**EXCERPTED RECORDS**:
* Begin *
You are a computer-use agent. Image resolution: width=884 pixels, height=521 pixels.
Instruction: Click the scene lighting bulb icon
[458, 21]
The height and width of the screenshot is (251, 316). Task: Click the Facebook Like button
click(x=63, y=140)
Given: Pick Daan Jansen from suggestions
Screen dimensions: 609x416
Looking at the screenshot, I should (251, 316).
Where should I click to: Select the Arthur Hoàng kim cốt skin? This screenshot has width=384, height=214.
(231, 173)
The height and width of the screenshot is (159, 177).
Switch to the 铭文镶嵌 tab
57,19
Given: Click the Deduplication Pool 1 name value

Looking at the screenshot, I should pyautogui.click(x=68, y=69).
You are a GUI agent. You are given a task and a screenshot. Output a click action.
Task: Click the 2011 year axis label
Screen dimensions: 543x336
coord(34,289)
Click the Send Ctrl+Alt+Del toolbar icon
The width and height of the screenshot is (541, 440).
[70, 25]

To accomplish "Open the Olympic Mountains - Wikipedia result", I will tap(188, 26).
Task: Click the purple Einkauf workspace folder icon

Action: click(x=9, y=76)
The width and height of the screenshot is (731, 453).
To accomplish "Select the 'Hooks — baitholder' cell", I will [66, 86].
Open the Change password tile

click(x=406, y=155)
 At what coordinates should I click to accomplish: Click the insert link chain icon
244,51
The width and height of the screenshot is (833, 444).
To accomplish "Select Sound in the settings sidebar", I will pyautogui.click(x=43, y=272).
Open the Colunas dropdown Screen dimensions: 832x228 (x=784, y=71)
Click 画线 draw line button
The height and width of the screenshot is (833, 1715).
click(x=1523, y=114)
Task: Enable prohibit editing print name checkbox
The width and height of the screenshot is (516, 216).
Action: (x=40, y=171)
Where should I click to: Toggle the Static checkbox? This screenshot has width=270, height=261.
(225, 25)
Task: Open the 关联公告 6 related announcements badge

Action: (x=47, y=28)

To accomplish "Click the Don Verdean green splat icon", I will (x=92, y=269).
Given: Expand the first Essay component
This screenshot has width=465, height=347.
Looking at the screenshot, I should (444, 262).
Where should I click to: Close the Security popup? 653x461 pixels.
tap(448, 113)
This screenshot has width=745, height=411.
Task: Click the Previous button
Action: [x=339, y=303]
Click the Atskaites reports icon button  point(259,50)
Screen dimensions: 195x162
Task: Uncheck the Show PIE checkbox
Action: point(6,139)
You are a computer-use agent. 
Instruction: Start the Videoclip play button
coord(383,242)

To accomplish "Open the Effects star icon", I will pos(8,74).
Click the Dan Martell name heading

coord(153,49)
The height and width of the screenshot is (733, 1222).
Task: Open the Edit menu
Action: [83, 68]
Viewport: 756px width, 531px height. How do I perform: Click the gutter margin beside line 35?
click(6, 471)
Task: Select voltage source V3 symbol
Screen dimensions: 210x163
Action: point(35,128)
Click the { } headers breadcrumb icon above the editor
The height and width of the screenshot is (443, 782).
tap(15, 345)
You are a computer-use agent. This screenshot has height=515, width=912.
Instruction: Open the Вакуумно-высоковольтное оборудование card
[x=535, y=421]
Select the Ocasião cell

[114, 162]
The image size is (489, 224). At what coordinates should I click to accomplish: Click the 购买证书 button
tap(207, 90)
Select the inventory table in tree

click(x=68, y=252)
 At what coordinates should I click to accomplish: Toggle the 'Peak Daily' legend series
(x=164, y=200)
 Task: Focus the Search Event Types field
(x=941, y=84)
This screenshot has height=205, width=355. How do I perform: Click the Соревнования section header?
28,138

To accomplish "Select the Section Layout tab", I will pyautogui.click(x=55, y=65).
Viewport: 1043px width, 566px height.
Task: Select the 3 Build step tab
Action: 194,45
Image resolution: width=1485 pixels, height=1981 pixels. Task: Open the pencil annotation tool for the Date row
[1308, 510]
* End *
Gather every line of the material above that contains the word "Toggle" and copy each one in full.

**SOLVED EXERCISE**:
Where should I click to: Toggle the Static checkbox? This screenshot has width=270, height=261.
 At what coordinates should I click to accomplish: Toggle the 'Peak Daily' legend series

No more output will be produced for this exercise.